##### Source excerpt

No, seriously. I get it.

Perspective is for down the road. Now is the moment of our emotional release. Now -- less than 12 hours after a loss that can perhaps be best construed as a metaphorical kick in the junk -- is not the time to reflect on what we've learned.

But it's times that these that call for perspective the most.

As I drove home from the Faurot Field press box at 1 a.m. this morning, my mind was a torrent of thoughts, inclinations, and ruminations. My intent was to arrive home and immediately begin weaving together a poetic diatribe about the lessons learned Thursday night. But, for now, I lack answers, which is why I must settle for perspective.

And my perspective is this:

From a macro standpoint, there's little we can learn from what transpired Thursday night.

What we saw Thursday night was what happens when the game we call football is stripped of its "beautiful" paradigm and rebuilt as a battle of wills. Victory or defeat, there was simply no cosmetic beauty to be taken out of this game. For all the X's and O's in the world, Thursday night was about four quarters of execution, four quarters of minimizing mistakes, and four quarters of willing yourself to victory against any obstacle. In the end, Nebraska's will won out.

##########

= Exercise 1 =
Reproduce the passage of the column on Thursday night's loss starting with "From a macro" and going on through "will won out.".
= Exercise 2 =
List every activity that the column on Thursday night's loss says the game lasted "four quarters of."

##### Data excerpts

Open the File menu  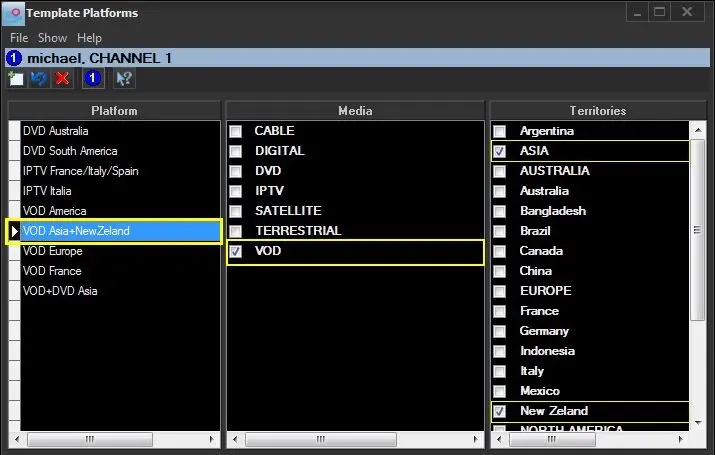(20, 38)
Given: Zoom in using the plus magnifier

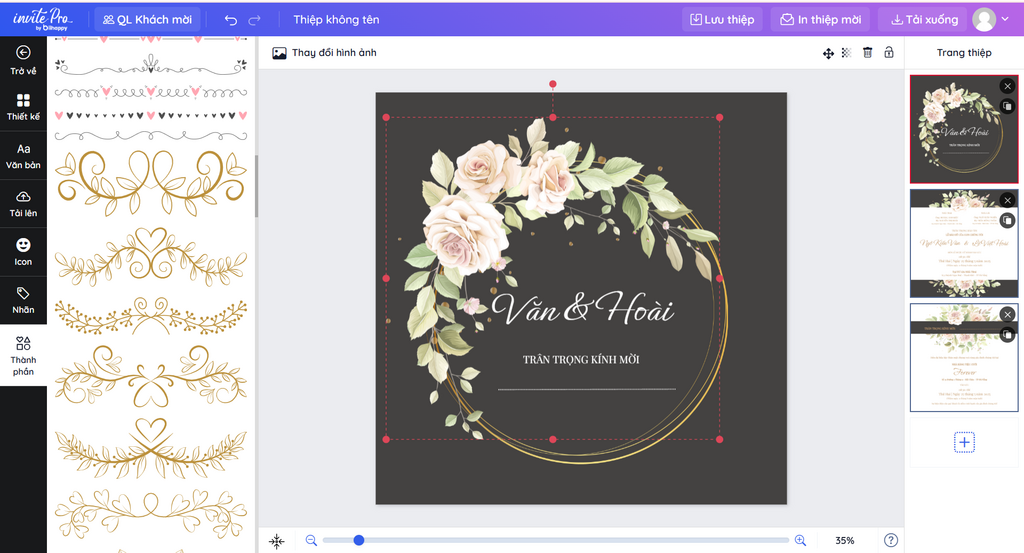Looking at the screenshot, I should click(x=800, y=540).
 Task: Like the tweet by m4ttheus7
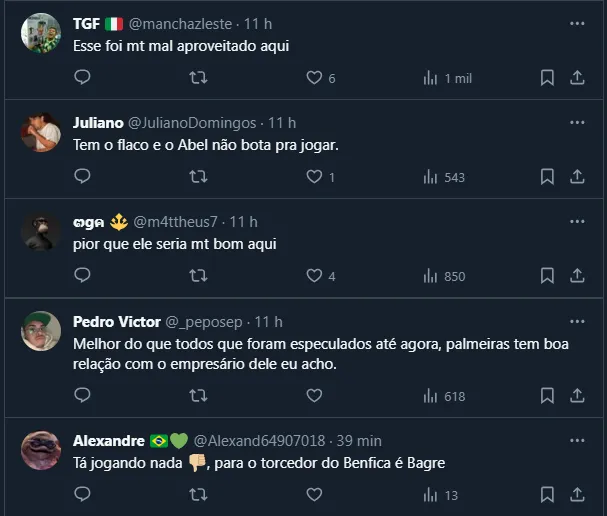[x=314, y=275]

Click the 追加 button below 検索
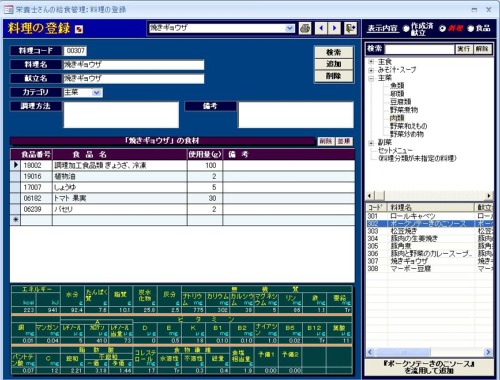click(333, 64)
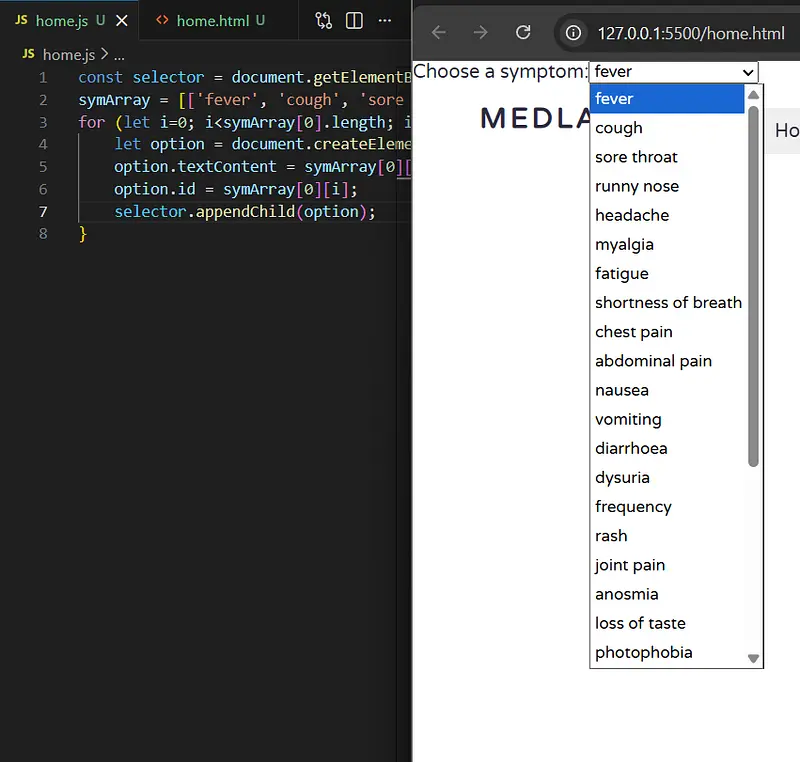The width and height of the screenshot is (800, 762).
Task: View site information icon in address bar
Action: pos(573,33)
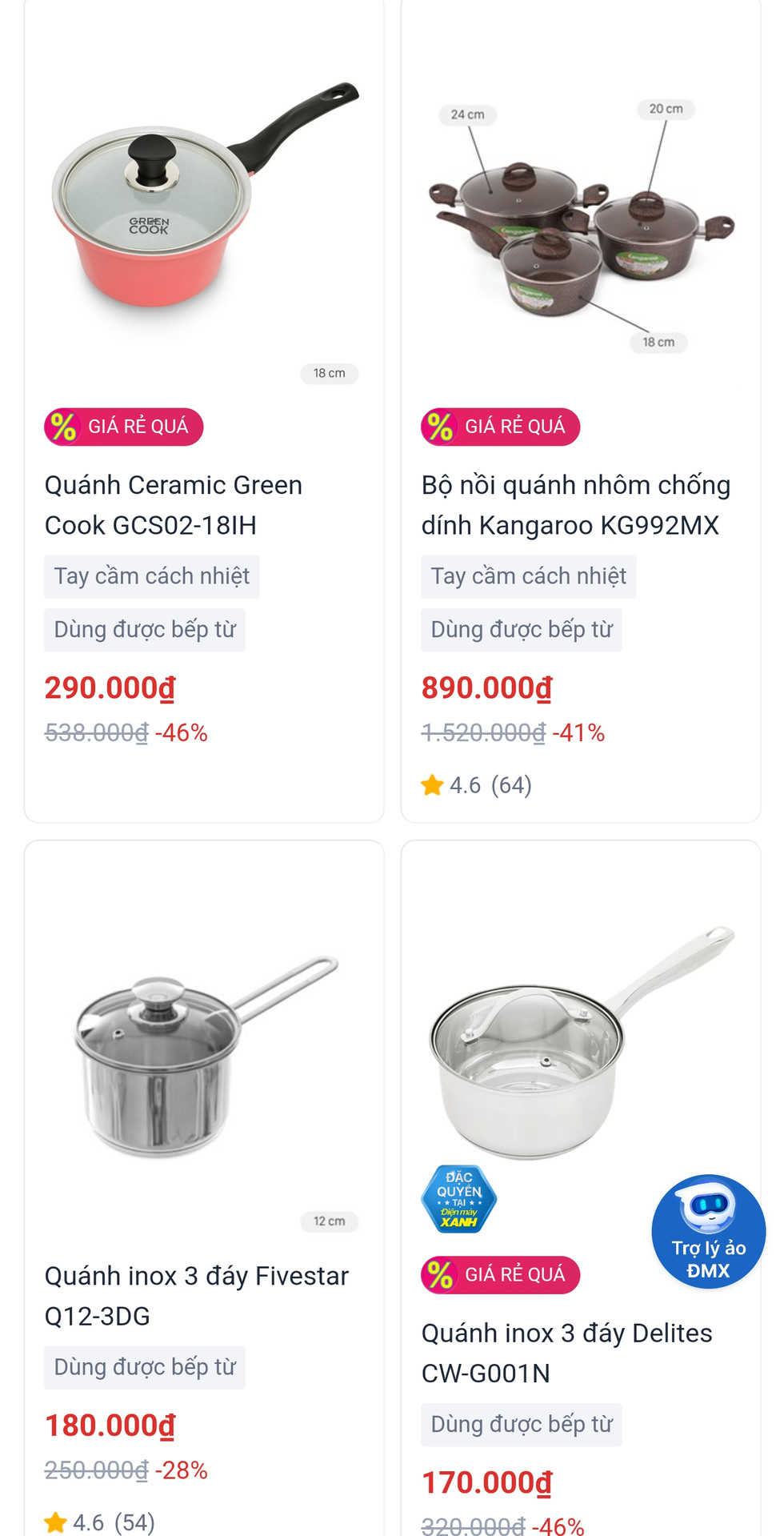The image size is (784, 1536).
Task: Tap Dùng được bếp từ tag on Kangaroo
Action: [x=522, y=630]
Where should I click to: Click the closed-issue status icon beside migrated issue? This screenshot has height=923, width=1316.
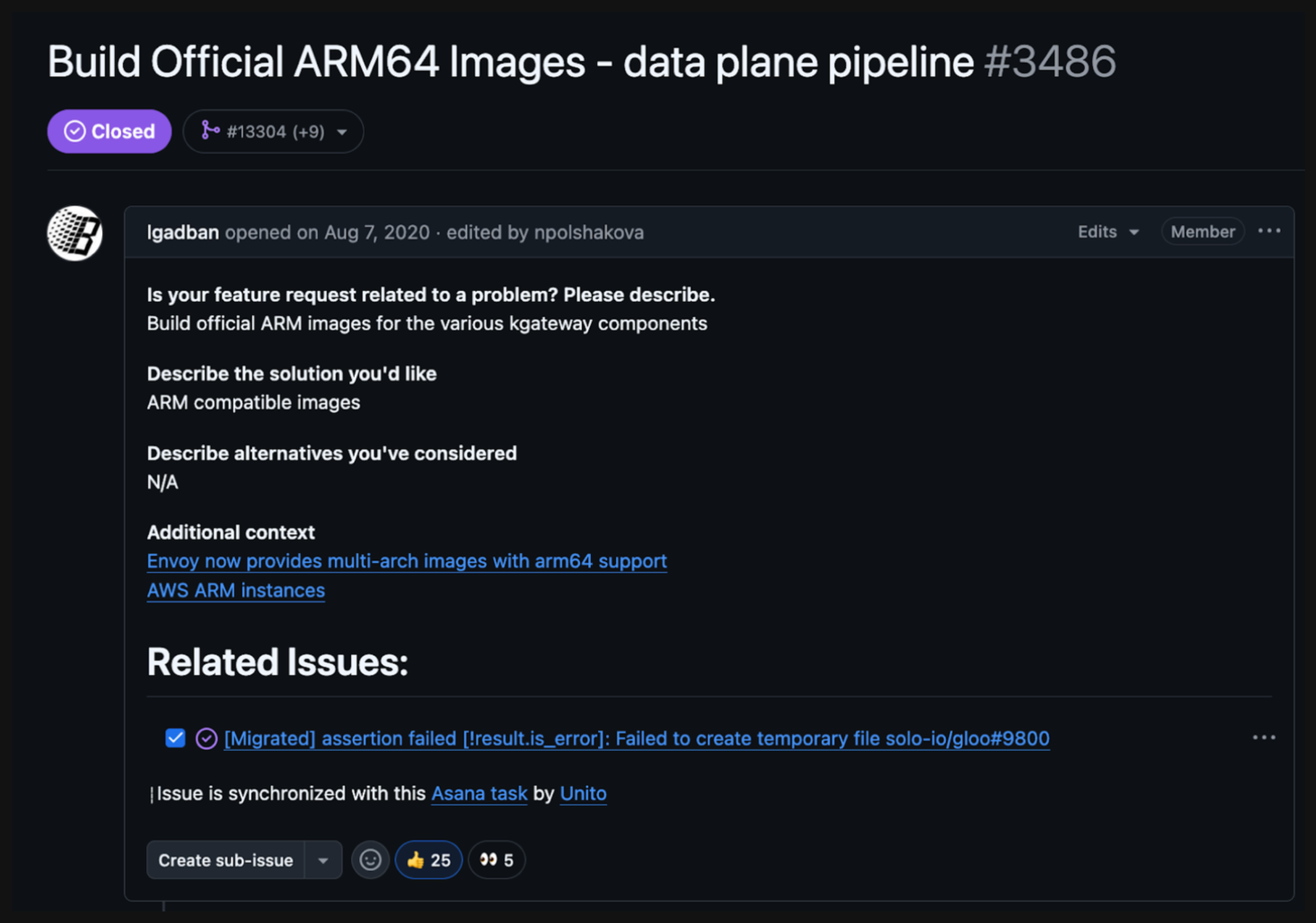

##########

= Expected answer 1 =
From a macro standpoint, there's little we can learn from what transpired Thursday night.

What we saw Thursday night was what happens when the game we call football is stripped of its "beautiful" paradigm and rebuilt as a battle of wills. Victory or defeat, there was simply no cosmetic beauty to be taken out of this game. For all the X's and O's in the world, Thursday night was about four quarters of execution, four quarters of minimizing mistakes, and four quarters of willing yourself to victory against any obstacle. In the end, Nebraska's will won out.

= Expected answer 2 =
- execution
- minimizing mistakes
- willing yourself to victory against any obstacle